Re: [PATCH v2 6/9] x86/clear_huge_page: multi-page clearing

From: Raghavendra K T
Date: Wed Sep 13 2023 - 02:44:17 EST


On 8/31/2023 12:19 AM, Ankur Arora wrote:
clear_pages_rep(), clear_pages_erms() clear using string instructions.
While clearing extents of more than a single page, we can use these
more effectively by explicitly advertising the region-size to the
processor.

This can be used as a hint by the processor-uarch to optimize the
clearing (ex. to avoid polluting one or more levels of the data-cache.)
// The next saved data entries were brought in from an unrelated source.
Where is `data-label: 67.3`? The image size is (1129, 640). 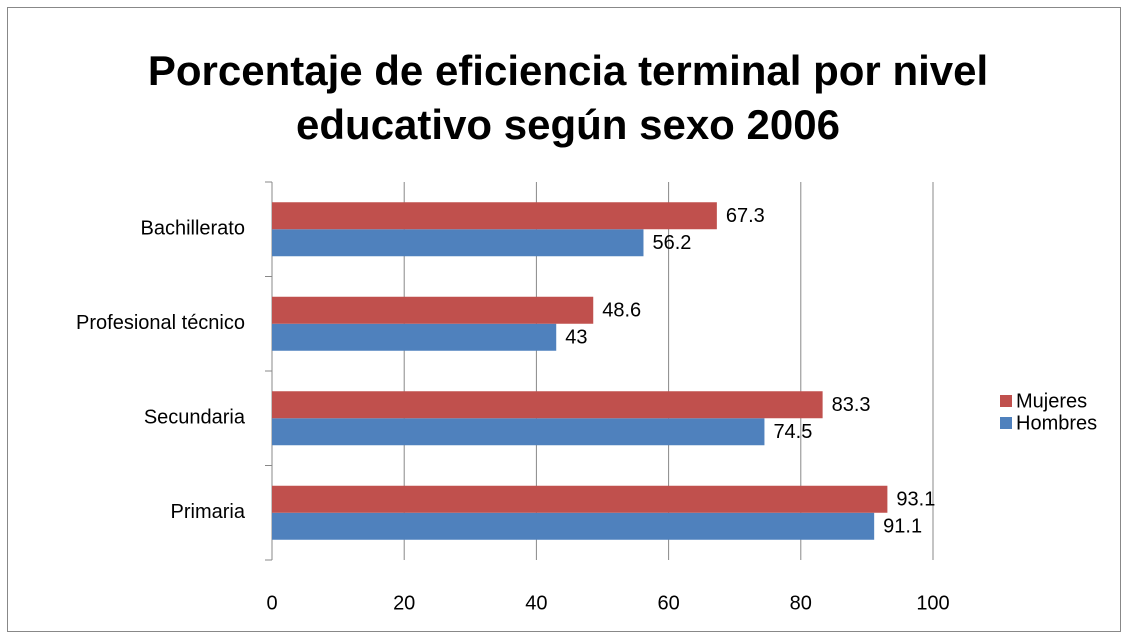
data-label: 67.3 is located at coordinates (746, 216).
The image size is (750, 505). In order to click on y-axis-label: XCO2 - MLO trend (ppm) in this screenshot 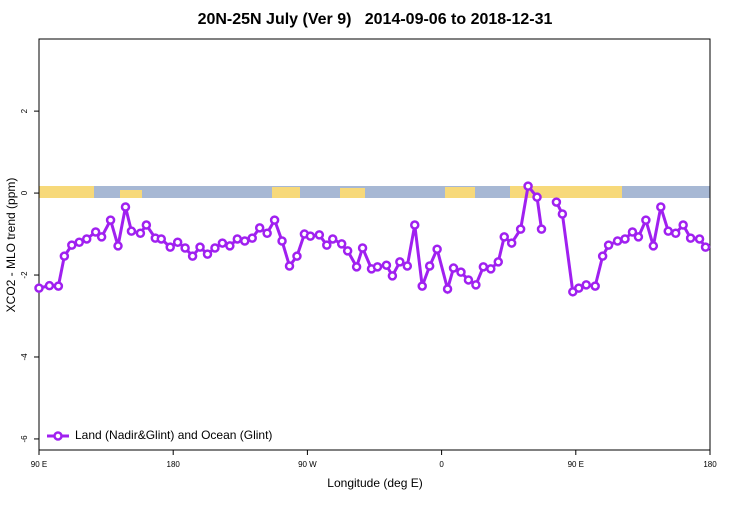, I will do `click(11, 246)`.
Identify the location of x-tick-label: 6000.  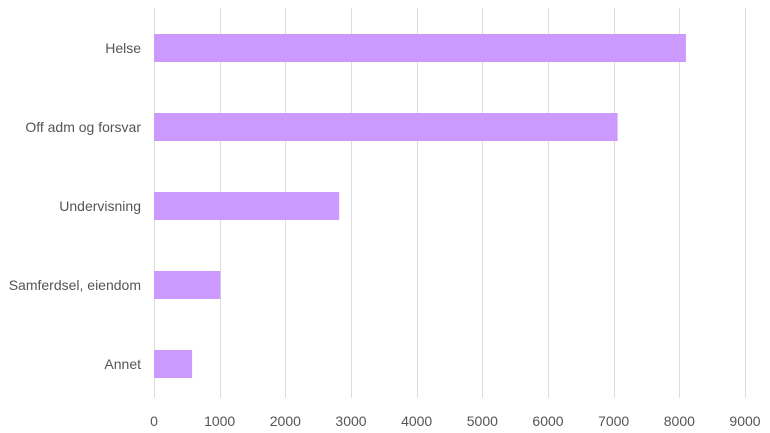
(548, 421).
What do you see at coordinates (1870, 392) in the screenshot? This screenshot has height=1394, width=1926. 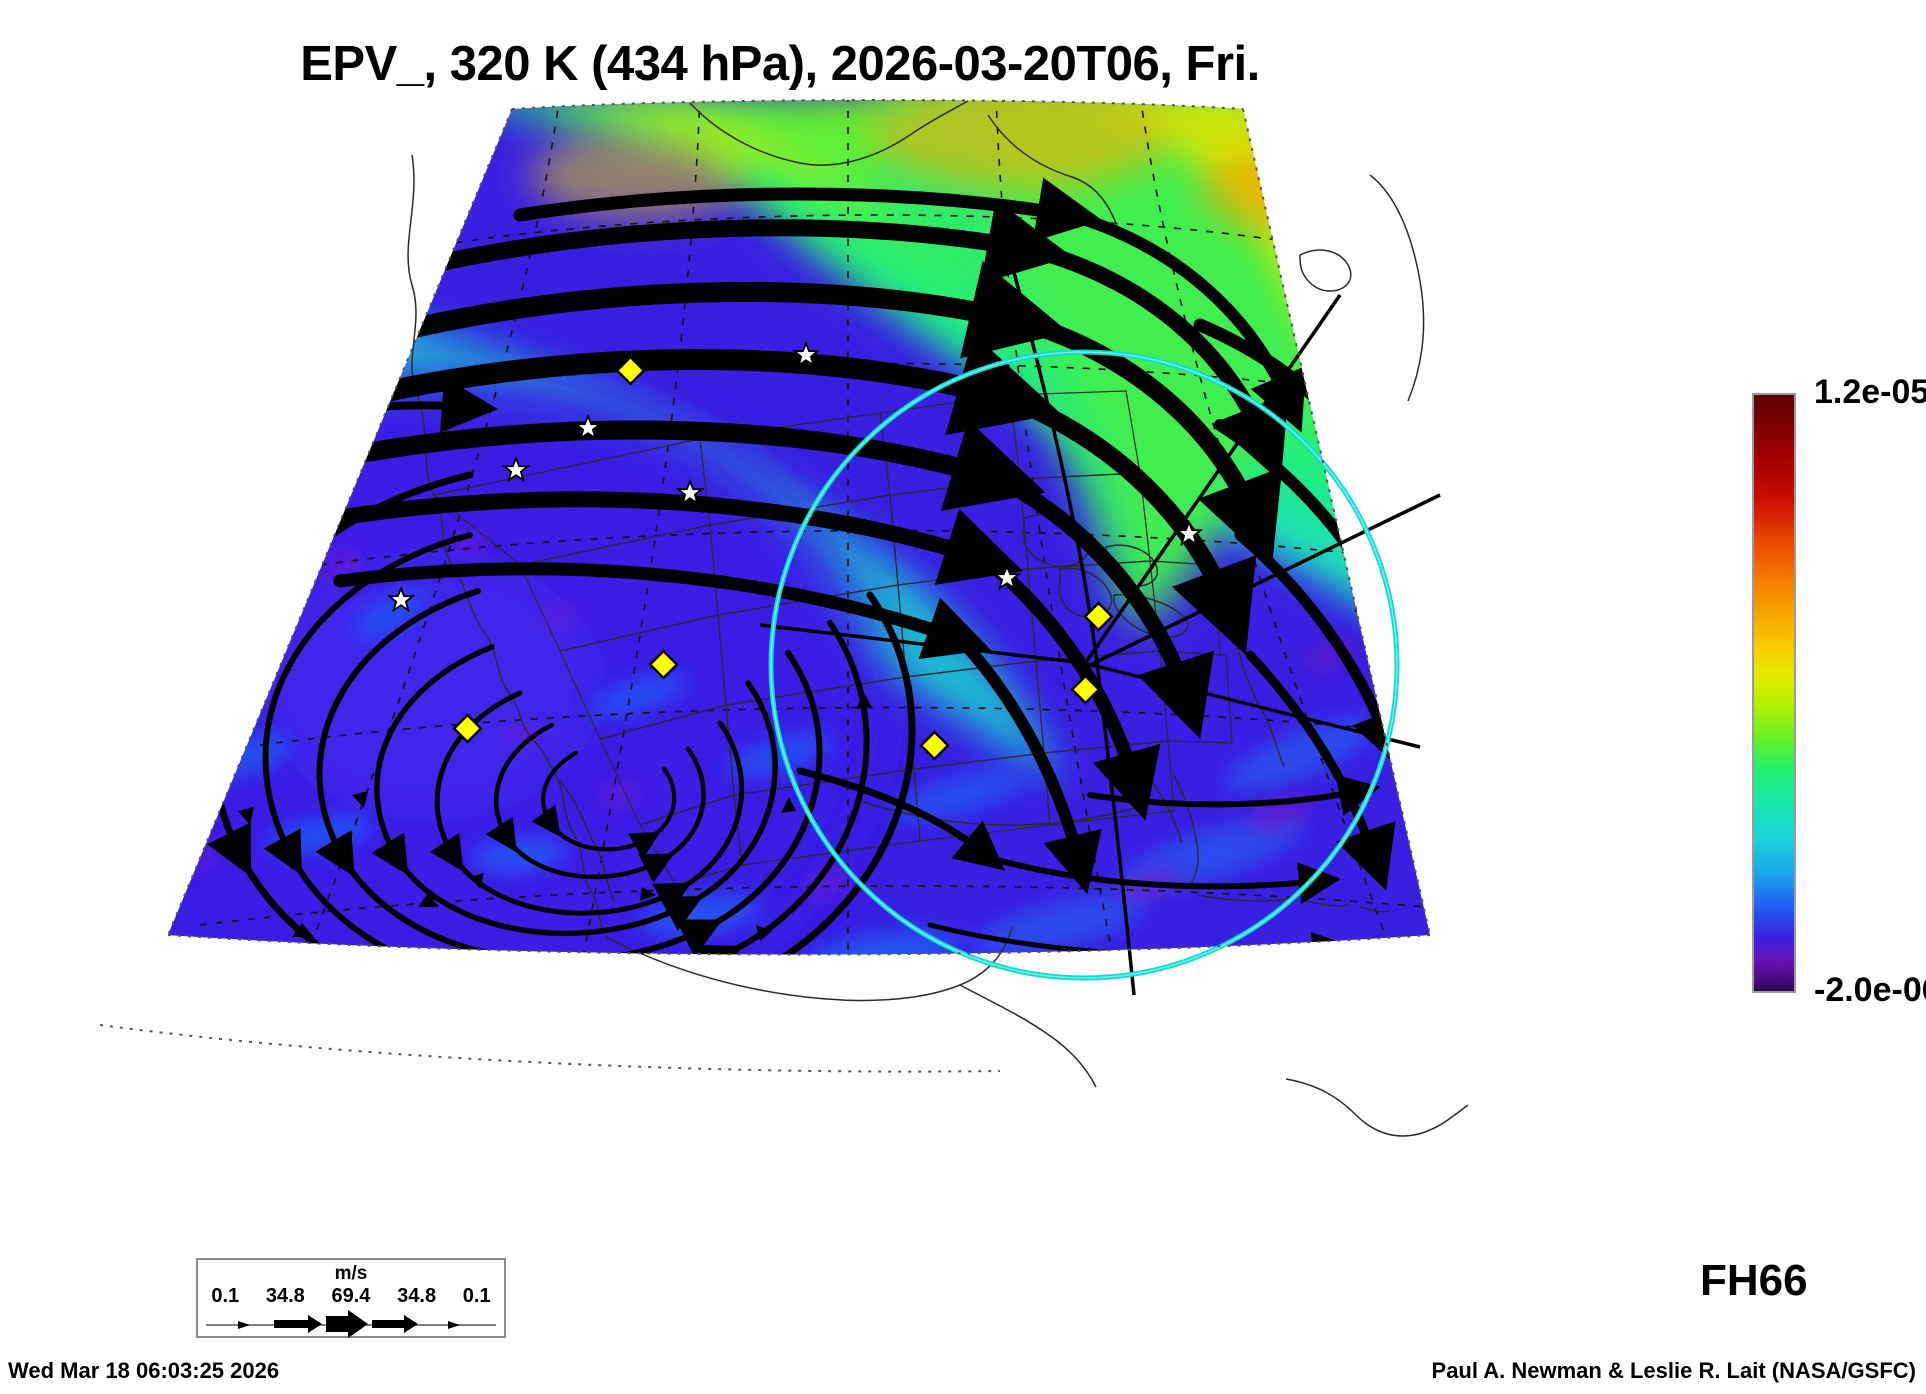 I see `colorbar-max-label: 1.2e-05` at bounding box center [1870, 392].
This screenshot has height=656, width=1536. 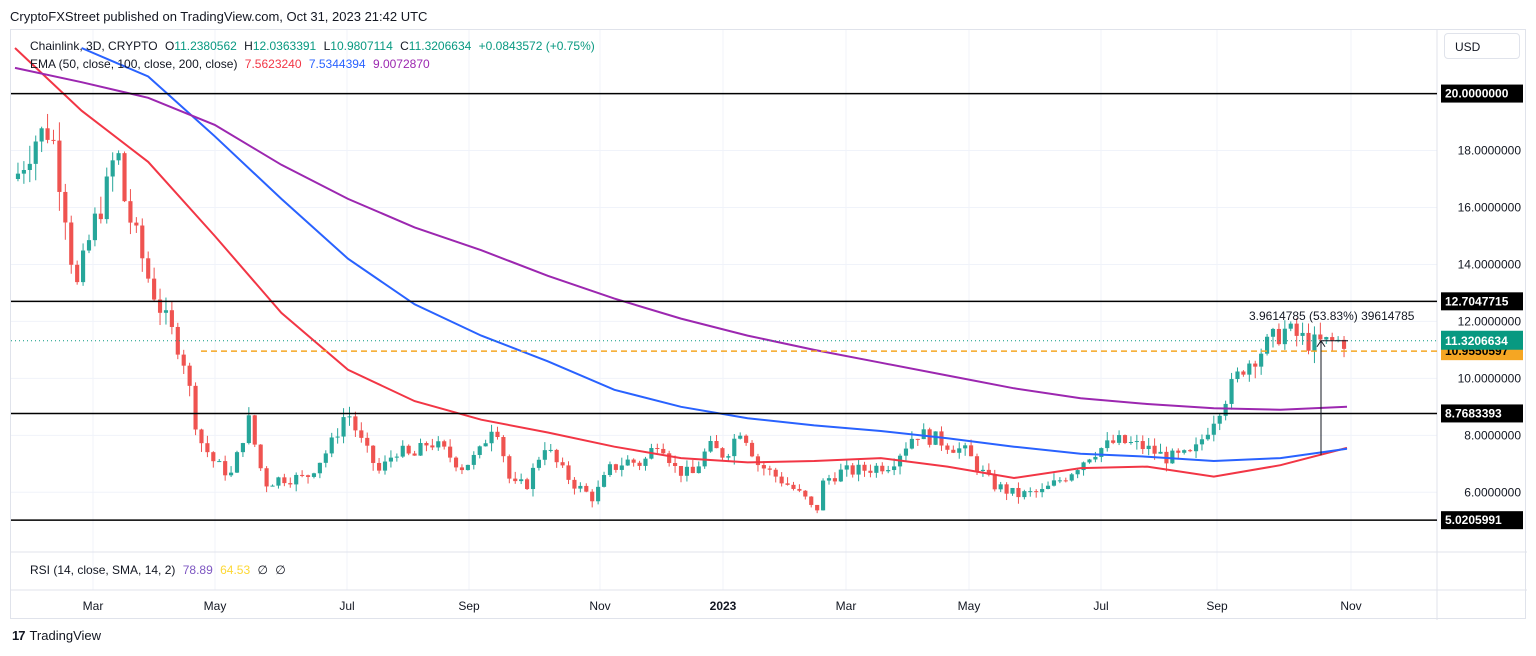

As a secondary benefit, string instructions are typically microcoded,
and so it's a good idea to amortize the cost of the decode across larger
regions.

Accordingly, clear_huge_page() now does huge-page clearing in three
parts: the neighbourhood of the faulting address, the left, and the
right region of the neighbourhood.

The local neighbourhood is cleared last to keep its cachelines hot.

[...]

Signed-off-by: Ankur Arora <ankur.a.arora@xxxxxxxxxx>
---
arch/x86/mm/hugetlbpage.c | 54 +++++++++++++++++++++++++++++++++++++++
1 file changed, 54 insertions(+)


Hello Ankur,

Just thinking loud here (w.r.t THP).

V3 patchset with uarch changes had changes in THP path too, where
one could explicitly give hints or non-caching hints. and they are
passed down to call incoherent clearing.

IMO, those changes logically belong to uarch optimizations.. right?